Puisqu’on parlait de Gungmin Yeoreobun! il y a quelques jours, jetons donc un oeil à son remake étasunien, maintenant qu’il a effectivement démarré. The Company You Keep a changé pas mal de chose au concept d’origine, parfois à un degré surprenant. Pour moi en tout cas !
Alors certes, une partie de ces changements étaient prévisibles : c’est la fonction-même d’une adaptation internationale que de s’adapter à la culture d’un pays différent. Il y a aussi des choix inhérents à la différence de format. D’autres aspects, en revanche, tiennent de l’innovation la plus totale… Est-ce que ces choix ont du sens ? Quelles sont leurs implications ? C’est ce à quoi il s’agit de répondre aujourd’hui.

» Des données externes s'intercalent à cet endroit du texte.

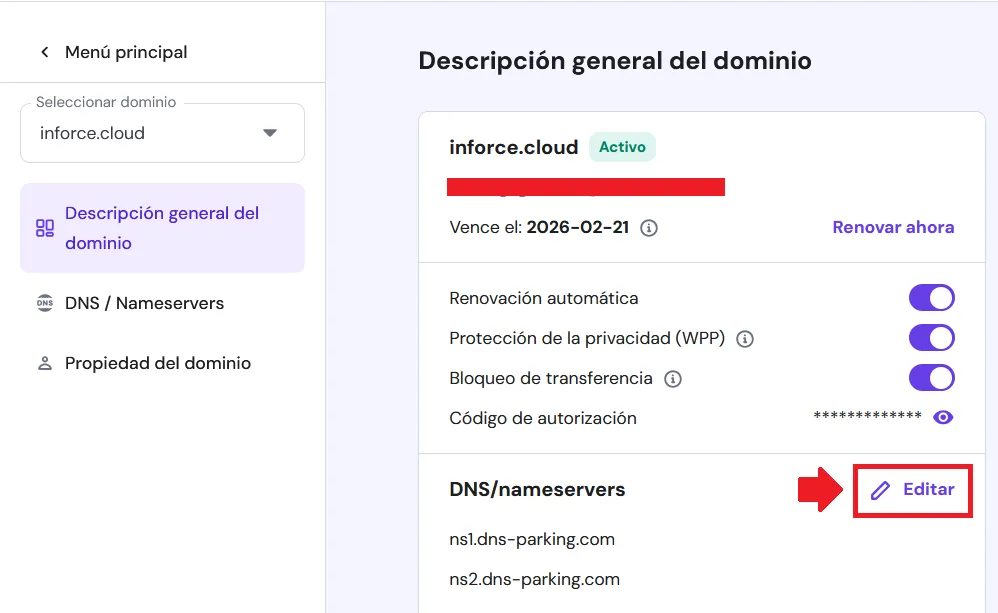Click the pencil icon next to Editar
Screen dimensions: 998x613
[879, 489]
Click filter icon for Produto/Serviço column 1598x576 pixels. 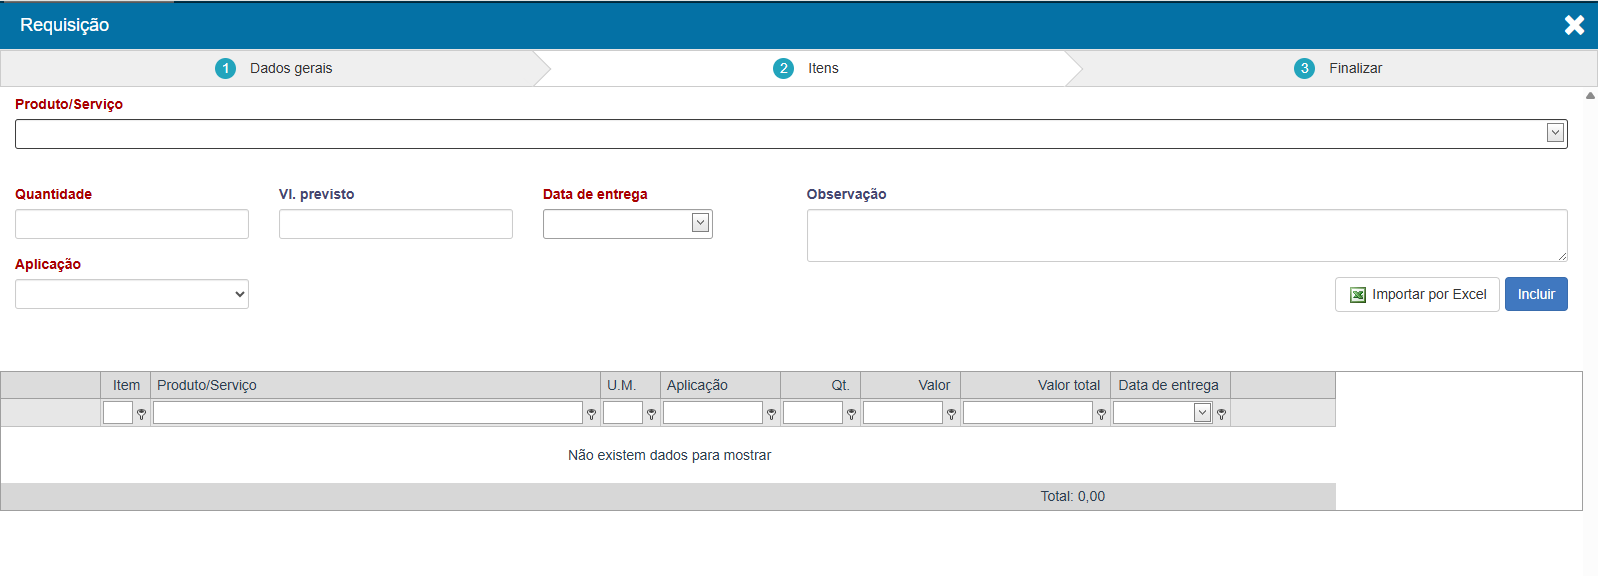(x=591, y=414)
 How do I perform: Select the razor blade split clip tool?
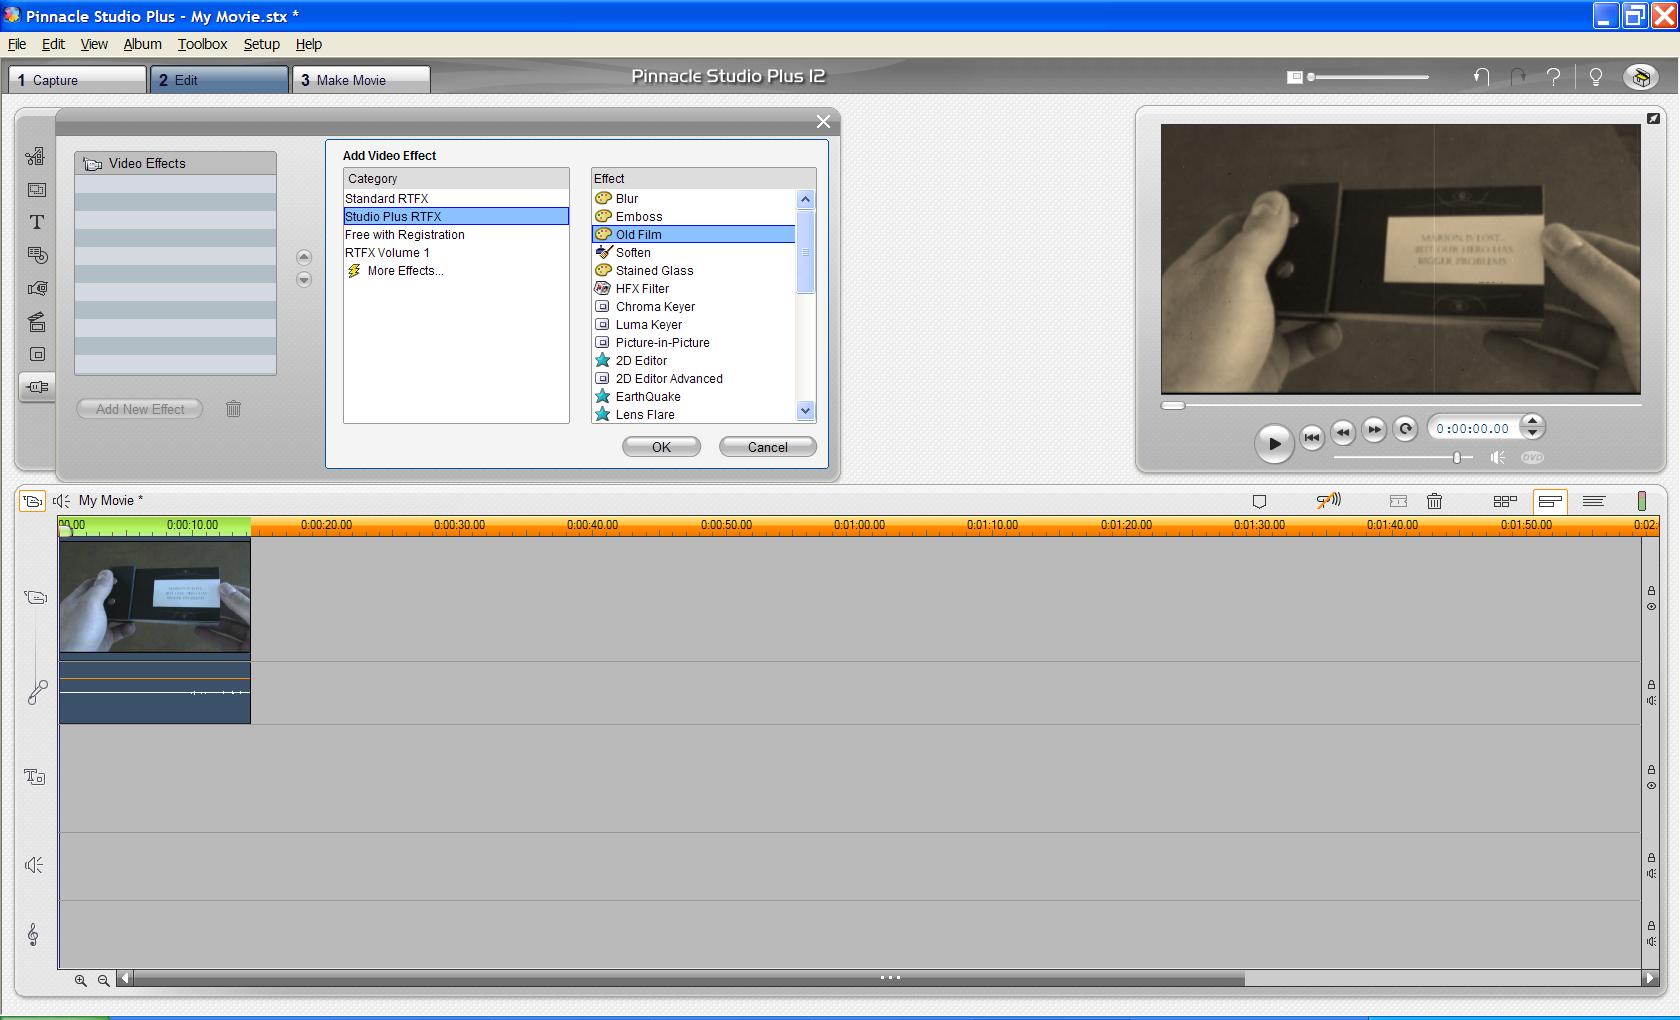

On trouve encore le squelette de la série d’origine quelque part sous toutes ces différences. Charlie Nicoletti, un arnaqueur qui s’apprête à boucler le plus gros coup de sa carrière, commence la série en vendant un entrepôt à Brendan Maguire, un homme d’affaires irlandais pas exactement dans les clous de la loi… cela sans lui spécifier, évidemment, que l’entrepôt ne lui appartient pas. Mais ça marche, quand bien même le bras droit de Maguire manque de peu de faire foirer l’affaire, et Nicoletti s’en tire avec un joli pactole, sous la forme d’un portefeuille en bitcoin. Avec sa petite amie Tina mais également sa propre sœur, sa mère et son père, Charlie se réjouit déjà de pouvoir savourer cette copieuse somme qui mettra tout le monde à l’abri pour quelques temps. Sauf que Tina disparait dans la nature, évidemment avec la clé vérifiant l’accès à l’argent en cryptomonnaie, et que Charlie comprend, quoique trop tard, qu’il s’est fait avoir.
Dépité, il se retrouve au bar de l’hôtel où il avait réservé une suite de luxe à partager avec Tina pour célébrer leur grosse prise… or, dans ce même bar a échoué Emma Hill. Sauf qu’elle, elle vient de trouver son petit ami en galante compagnie dans une chambre à l’étage.
Toutes les deux partagent quelques constatations désabusées au bar, et quelques heures plus tard finissent par passer la nuit ensemble… devant la télé de la suite réservée par Charlie, après avoir ri et papoté une bonne partie de la soirée. Au petit matin, aucune des deux ne veut vraiment arrêter là, et c’est finalement le reste du weekend que Charlie et Emma passent dans l’hôtel de luxe. Mais la parenthèse « rebound » n’a qu’un temps, et chacune est bien obligée de retourner à son quotidien, ce qui veut dire affronter sa famille criminelle pour Charlie, et retourner au boulot pour Emma, qui est agente de la CIA. Oui, voilà : oops.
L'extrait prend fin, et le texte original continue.